SELECTED EXCERPT —
+ + + + +

For my recap/review of Episode 20, please visit Rolling Stone.
No, for serious: Please do click the link and read it, because that’s my real review. The stuff that follows is…I don’t know what it is. A review of my own viewing experience?
Alright. BOOK SPOILERS AHEAD. Do not read unless you’ve read at least the first three volumes.
All season long I’ve tried to chart a middle ground — not just in writing the reviews for RS, but also simply as an audience member — between considering the differences between the books and the show and not letting that be my be-all-end-all. There’s a good professional reason for that: Most of the audience hasn’t read the books, and I want something I write for a big mainstream publication like Rolling Stone to be useful to as many of those people as possible. And there’s a good critical reason for it, too, I daresay: It’s just not a productive use of one’s critical faculties to perpetually weigh an adaptation against the source, across the boundaries of different media/art forms and geared toward a different audience and with different creators behind the wheel.
Unless you’re someone for whom fealty to the book is quite openly the one metric that matters to you — and I can respect that — the fact that Littlefinger behaves differently on the show than he does in the book, say, is a value-neutral proposition. Is his new behavior well written, well acted, well shot? In the end that’s all that matters. Frankly, I don’t center my criticism on “but THIS changed, and THAT changed, and and and” as a writer, because I know how little use I’ve gotten out of that sort of criticism over the course of the season as a reader.
Now, once upon a time I tried to evaluate the series based on what non-readers would think, or even what they’d simply be able to understand and comprehend; I don’t think I lasted any longer than the series premiere before realizing what a mug’s game that was. I’m not a mind-reader and I can’t speak for those people, and it’s a waste of time to try. What I described in the paragraph above is different than that, mind you: I’m not trying to guess what non-readers think, I’m trying to base my opinions solely on the text at hand without constantly turning to an outside source for justification.

+ + + + +

STORED ROWS —

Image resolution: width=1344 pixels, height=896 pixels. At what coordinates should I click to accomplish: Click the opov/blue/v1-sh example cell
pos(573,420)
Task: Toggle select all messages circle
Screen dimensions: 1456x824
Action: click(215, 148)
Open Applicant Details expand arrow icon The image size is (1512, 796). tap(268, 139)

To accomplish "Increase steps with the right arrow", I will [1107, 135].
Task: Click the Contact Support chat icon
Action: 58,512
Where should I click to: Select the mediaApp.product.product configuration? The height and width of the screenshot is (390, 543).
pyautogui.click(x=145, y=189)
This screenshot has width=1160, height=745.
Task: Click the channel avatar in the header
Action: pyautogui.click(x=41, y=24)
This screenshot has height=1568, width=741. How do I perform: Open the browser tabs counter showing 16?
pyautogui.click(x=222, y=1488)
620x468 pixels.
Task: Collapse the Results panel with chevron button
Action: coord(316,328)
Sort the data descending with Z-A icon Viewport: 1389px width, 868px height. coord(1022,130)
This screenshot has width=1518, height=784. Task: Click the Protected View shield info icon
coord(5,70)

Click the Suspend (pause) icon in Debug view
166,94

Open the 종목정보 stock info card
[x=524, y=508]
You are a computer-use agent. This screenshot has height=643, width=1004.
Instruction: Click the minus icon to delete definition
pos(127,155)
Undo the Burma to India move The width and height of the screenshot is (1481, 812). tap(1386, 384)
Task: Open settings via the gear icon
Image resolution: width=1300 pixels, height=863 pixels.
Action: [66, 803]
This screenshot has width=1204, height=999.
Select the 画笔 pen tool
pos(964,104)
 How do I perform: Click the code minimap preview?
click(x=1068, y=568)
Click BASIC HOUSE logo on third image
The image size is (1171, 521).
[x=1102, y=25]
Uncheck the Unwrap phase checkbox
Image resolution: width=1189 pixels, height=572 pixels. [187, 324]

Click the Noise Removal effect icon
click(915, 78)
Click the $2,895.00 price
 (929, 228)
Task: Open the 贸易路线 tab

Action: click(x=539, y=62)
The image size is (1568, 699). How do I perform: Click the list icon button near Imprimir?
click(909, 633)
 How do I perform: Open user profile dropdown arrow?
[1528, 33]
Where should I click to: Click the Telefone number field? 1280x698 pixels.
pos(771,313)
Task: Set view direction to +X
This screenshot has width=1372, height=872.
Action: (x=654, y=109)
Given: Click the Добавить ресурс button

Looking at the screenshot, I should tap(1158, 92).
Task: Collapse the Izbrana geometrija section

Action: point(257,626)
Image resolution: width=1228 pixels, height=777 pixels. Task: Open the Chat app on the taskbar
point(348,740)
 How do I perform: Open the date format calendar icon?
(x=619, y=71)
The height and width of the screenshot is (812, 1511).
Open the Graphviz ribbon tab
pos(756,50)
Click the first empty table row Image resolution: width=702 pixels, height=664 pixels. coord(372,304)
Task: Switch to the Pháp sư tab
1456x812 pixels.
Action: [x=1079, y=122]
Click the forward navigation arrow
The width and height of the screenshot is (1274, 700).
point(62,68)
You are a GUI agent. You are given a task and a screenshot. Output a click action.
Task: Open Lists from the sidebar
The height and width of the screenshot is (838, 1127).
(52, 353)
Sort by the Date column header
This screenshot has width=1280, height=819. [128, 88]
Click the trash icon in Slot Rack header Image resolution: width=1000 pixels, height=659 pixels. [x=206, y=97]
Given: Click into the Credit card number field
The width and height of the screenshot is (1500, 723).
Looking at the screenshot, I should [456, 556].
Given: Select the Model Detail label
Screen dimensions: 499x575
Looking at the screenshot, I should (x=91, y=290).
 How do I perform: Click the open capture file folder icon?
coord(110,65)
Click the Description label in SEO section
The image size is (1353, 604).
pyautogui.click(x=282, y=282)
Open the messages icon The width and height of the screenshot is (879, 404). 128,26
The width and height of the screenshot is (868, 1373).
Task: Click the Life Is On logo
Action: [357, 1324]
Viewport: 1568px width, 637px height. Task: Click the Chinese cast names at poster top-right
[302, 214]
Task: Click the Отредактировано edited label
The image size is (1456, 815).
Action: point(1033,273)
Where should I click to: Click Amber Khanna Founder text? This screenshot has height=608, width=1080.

+ + + + +

WHAT THE TASK ASKS —
Decide whether each statement below agrees with the piece on the writer's Episode 20 viewing experience. Answer yes or no for each, and quote the deciding words of the piece.
1. The writer's real review of Episode 20 is the one at Rolling Stone.
2. The writer holds that most of the audience has read the books.
3. The writer went on judging the series by what non-readers would think for the whole season.

RESULT FOR THIS EXERCISE —
1. Yes: "Please do click the link and read it, because that’s my real review."
2. No: "Most of the audience hasn’t read the books"
3. No: "I don’t think I lasted any longer than the series premiere before realizing what a mug’s game that was."